Folgende Inhalte liegen auf Englisch vor:


CONCEPT

In the i2010 vision of a European Digital Library, the EU launched an ambitious plan for large scale digitisation projects transforming Europe’s printed heritage into digitally available resources. The aim of fully integrating intellectual content into the modern information and communication technologies environment can only be achieved by full-text digitisation: transforming digital images of scanned books into electronic text.

Over the last 2-3 years mass-digitisation has become one of the most prominent issues in the library world. Today, a number of advanced libraries in Europe are scanning millions of pages each year and large scale-digitisation is a matter of fact, not a vision any more. However, these efforts can tackle only a fraction of the total heritage available in cultural memory organisations.
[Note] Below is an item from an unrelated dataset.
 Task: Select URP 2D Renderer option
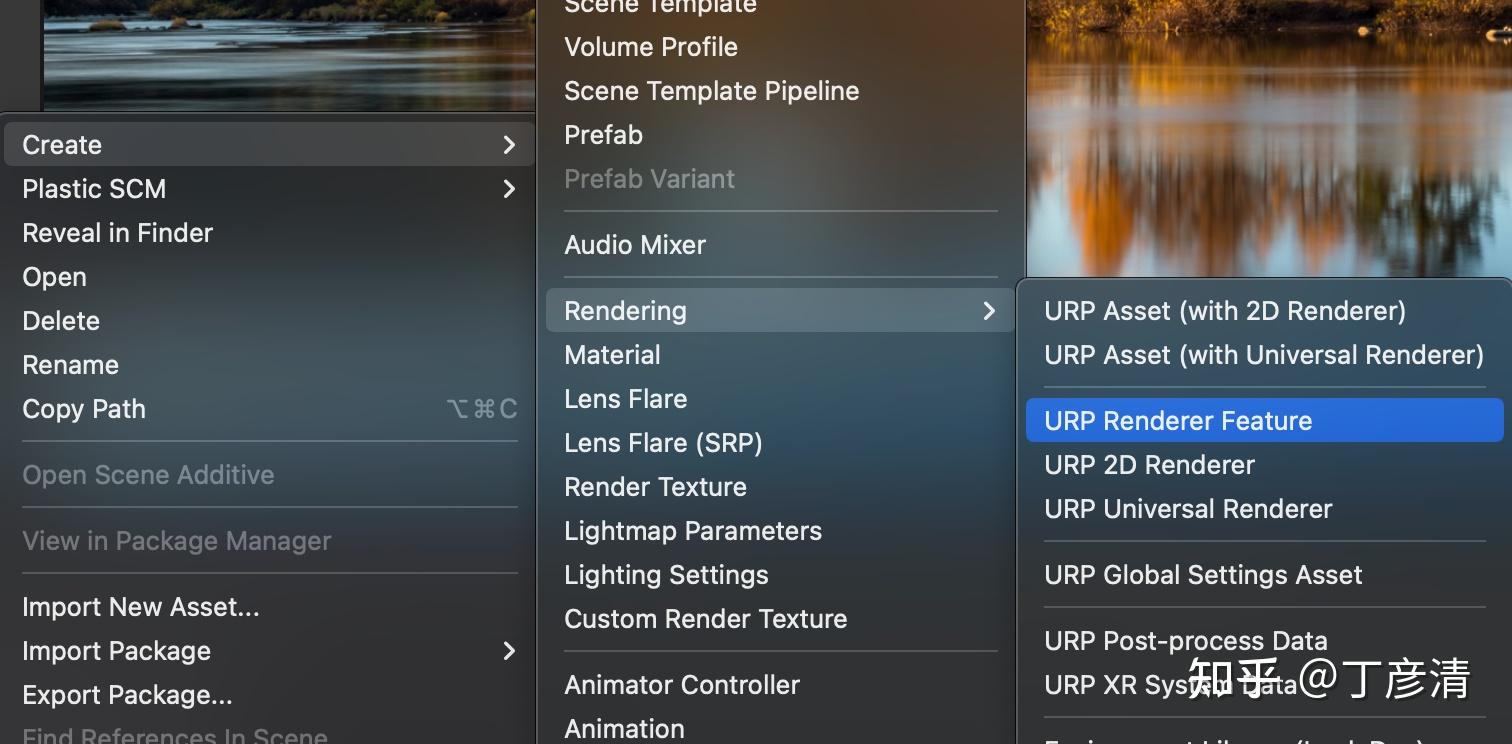coord(1149,464)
The digitised material is becoming available too slowly and in too small quantities from too few sources, for three reasons.

  1. There is a lack of institutional knowledge and expertise which causes inefficiency and ‘re-inventing the wheel’. This is a problem for the vast majority of libraries, museums and archives in Europe.
  2. The costs for full-featured electronic text of historical documents are much too high. Cultural heritage institutions will not be able to satisfy the needs of their users for electronic texts instead of pure digital images. Manual keying costs around 1 EUR per page, so that a typical book sums up to 400, 500 or even 1000 EUR.
  3. Automated text recognition, carried out by Optical Character Recognition (OCR) engines does in many cases not produce satisfying results for historical documents. Recognition rates are poor or even useless. No commercial or other OCR engine is able to cope satisfactorily with the wide range of printed materials published between the start of the Gutenberg age in the 15th century and the start of the industrial production of books in the middle of the 19th century.

The IMPACT project will remove many of these barriers. The project will push innovation in OCR technology and language technology for historical document processing and retrieval, and share expertise to build capacity in digitisation across Europe. During the project a Centre of Competence will be set up in order to provide a central service entry point for all libraries, archives and museums involved in the digitisation of textual material.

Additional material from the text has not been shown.